Que ce soit dans La Prisonnière du Désert ou Little Big Man, le temps, pourtant majeur dans le déroulé desdites intrigues, n’y était que passager, indiqué brièvement par quelques indices disséminés çà et là. Or, dans L’Homme sans frontière, il n’a jamais été aussi marqué et son poids se ressent directement sur l’image. On cherche à rattraper celui qui est perdu, ainsi qu’à profiter de celui qui nous reste, tout en sachant pertinemment que la course contre ce fameux temps est perdu d’avance.
Mais, malgré le calme serein qui l’habite, L’Homme sans frontière demeure une création du Nouvel Hollywood, qui se rattache au western crépusculaire par sa vue d’une violence crue. À la fois introductive et conclusive, cette dernière organise toute l’existence du héros comme un éternel recommencement.
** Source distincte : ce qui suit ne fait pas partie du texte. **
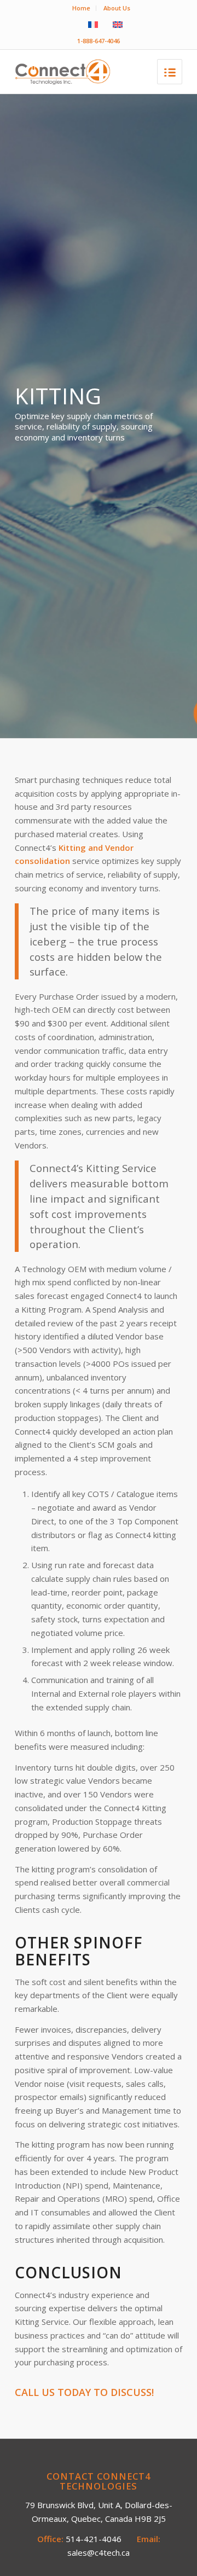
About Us (116, 8)
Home (81, 8)
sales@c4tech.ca (98, 2552)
Même si le film est imprégné par le doux espoir d’une rédemption, il conte en filigrane l’éloignement impossible vis-à-vis d’une violence, inscrite dans la figure même du cowboy. Qu’ils cherchent à la fuir, à repartir à zéro, Harry ou Arch reviennent irrémédiablement à celle-ci. Même si le découpage s’avère souvent maladroit dès qu’il s’agit de capturer ladite violence, il parvient à faire dénoter ces quelques séquences, par leur fascination morbide sur les impacts et les conséquences de chaque coup de feu. Au milieu des vastes plaines silencieuses ou des étendues désertes, les fusillades y résonnent soudainement comme des échos brutaux et fatals, qui brisent tout le calme environnant et annihilent cruellement tout espoir restant. Tandis que le premier cowboy n’est plus, le second reprend alors sa place, laissée béante, et le silence peut progressivement reprendre le contrôle de la ferme endeuillée.